– Она… она не терпела невнимания. Даже если внимание было основано на ненависти. Особенно если на ненависти. А еще она никогда не могла быть не первой. Все, что после номера один, – ординарность. Она обожала подчеркивать свое превосходство, каждым жестом и действием говоря: «Я лучшая и недостижимая». Она часто готовила рефераты не только по своей теме, но и по другим, наиболее сложным. Чтобы дополнять поверхностные выступления наших одногруппников своими блестящими знаниями по любому вопросу. А если ей не давали высказаться, то она начинала задавать вопросы. Никто ведь обычно не задает вопросы, потому что не слушает чужие выступления, составленные из копипаста «Википедии». Поэтому преподаватели обожали, когда она проявляла инициативу.

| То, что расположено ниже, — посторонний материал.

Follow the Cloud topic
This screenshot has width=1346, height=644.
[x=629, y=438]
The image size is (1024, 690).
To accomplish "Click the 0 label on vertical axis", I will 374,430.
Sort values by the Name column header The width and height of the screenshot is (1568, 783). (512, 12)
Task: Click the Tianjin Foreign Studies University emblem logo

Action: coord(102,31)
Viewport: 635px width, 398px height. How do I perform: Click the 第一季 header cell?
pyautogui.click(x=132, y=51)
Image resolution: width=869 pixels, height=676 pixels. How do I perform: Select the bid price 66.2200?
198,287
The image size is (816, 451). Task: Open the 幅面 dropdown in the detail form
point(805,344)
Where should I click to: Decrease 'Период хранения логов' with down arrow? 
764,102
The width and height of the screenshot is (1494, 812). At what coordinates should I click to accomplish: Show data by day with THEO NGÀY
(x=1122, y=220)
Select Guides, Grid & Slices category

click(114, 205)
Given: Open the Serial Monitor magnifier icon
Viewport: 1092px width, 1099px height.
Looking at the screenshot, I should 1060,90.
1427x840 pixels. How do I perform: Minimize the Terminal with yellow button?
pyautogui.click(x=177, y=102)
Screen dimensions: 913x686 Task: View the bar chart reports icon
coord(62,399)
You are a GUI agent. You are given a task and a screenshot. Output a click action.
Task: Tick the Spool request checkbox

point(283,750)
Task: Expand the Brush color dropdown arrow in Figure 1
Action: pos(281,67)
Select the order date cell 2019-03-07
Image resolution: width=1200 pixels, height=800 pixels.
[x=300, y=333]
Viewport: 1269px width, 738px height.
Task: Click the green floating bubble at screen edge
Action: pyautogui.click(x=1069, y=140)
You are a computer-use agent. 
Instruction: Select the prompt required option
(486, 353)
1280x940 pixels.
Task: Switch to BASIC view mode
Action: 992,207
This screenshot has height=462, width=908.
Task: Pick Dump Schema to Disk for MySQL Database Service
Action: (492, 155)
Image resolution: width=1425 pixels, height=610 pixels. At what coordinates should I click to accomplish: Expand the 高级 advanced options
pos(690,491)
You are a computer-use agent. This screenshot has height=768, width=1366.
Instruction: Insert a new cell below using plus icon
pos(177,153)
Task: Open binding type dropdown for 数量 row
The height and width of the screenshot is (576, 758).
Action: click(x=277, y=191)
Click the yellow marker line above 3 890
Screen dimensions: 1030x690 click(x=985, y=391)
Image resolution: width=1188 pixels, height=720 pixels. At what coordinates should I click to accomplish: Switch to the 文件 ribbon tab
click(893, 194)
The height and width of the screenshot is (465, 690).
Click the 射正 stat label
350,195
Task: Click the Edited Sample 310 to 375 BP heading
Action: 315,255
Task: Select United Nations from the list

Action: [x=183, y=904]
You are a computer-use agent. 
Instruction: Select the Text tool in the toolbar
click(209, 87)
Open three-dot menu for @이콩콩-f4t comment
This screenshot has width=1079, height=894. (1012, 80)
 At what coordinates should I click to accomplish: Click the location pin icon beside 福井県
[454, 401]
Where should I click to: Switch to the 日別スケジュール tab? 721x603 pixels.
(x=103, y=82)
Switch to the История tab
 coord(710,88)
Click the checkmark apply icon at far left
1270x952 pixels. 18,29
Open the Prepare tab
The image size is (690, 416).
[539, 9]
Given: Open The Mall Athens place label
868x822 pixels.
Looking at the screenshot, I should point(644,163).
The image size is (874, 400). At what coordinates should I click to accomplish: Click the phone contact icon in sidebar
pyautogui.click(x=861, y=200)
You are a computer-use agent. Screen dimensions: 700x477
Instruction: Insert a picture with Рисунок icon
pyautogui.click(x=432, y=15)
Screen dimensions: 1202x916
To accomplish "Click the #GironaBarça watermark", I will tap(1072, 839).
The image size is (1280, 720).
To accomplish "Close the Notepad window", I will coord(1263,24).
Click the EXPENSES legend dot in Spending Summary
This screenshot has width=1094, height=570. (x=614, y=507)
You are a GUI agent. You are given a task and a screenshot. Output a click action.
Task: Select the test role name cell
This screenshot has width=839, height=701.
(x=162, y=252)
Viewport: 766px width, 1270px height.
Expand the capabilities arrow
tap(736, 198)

Как-то раз одна наша одногруппница Оля готовила реферат про Дега. Для Оли это было очень важное выступление, чуть ли не решающее. Она каждый день рассказывала, как тщательно готовится, покупает в букинистических лавках его альбомы. Оля была неглупая, но всегда очень нервничала на выступлениях. Ей приходилось зубрить текст, только так она могла рассказывать. Иначе – заминка, и все… Потом уже не собраться. Ей даже преподаватели старались не задавать вопросов, потому что начинались покраснение, заикание, спотыкание о простые слова – и в конце выступления она со слезами на глазах, на дрожащих ногах, пошатываясь, шла на место, и всем было стыдно, что мы на нее смотрим. В этот раз она рассказывала так уверенно, так легко. Преподаватель решился задать ей простой вопрос (про связь картин Дега с японскими ксилографиями), и Оля связно ответила, даже правильно произнесла фамилии Хокусая и Хиросигэ. Аду это выбесило. И хоть она и выступила действительно блестяще, рассказав про женщин-сюрреалисток, про которых никто из нас не знал, в тот момент она яростно пылала из-за того, что хвалят еще кого-то. Ее тихое, сладковатое «А можно вопрос?» обычно означало, что отвечающего сейчас скинут с пьедестала. Она спросила: «Правда, что Дега ненавидел женщин и поэтому изображал их на своих картинах в таких непривлекательных позах, как будто бы животных в зоопарке на потеху зрителям?»
– Ну, как же, он же красиво рисовал балерин, – ответила Оля.
– Ну да, балерины… Я думала, что ты изучила его творчество глубже. А как же его поздние работы? «Мытье», «Ванна», «После ванны»?
Я понимал, что она тоже подготовилась. Она никогда не интересовалась Дега. Тогда мы уже жили вместе пару месяцев, я наизусть знал все, что она думала об изобразительном искусстве, кино и литературе. О другом мы и не говорили. Импрессионизм Ада воспринимала только как неотъемлемую, но слишком растиражированную часть общей истории. И как бы мне ни было жалко Олю, я все равно смотрел на Аду с восхищением: всегда обоснованное мнение, не похожее на другие; отсутствие страха сказать все в лицо. После занятий я, конечно же, сказал ей, что с Олей можно было бы и промолчать, все равно Ада – лучшая. «Поэтому я и не могла промолчать».
– Как вы расстались?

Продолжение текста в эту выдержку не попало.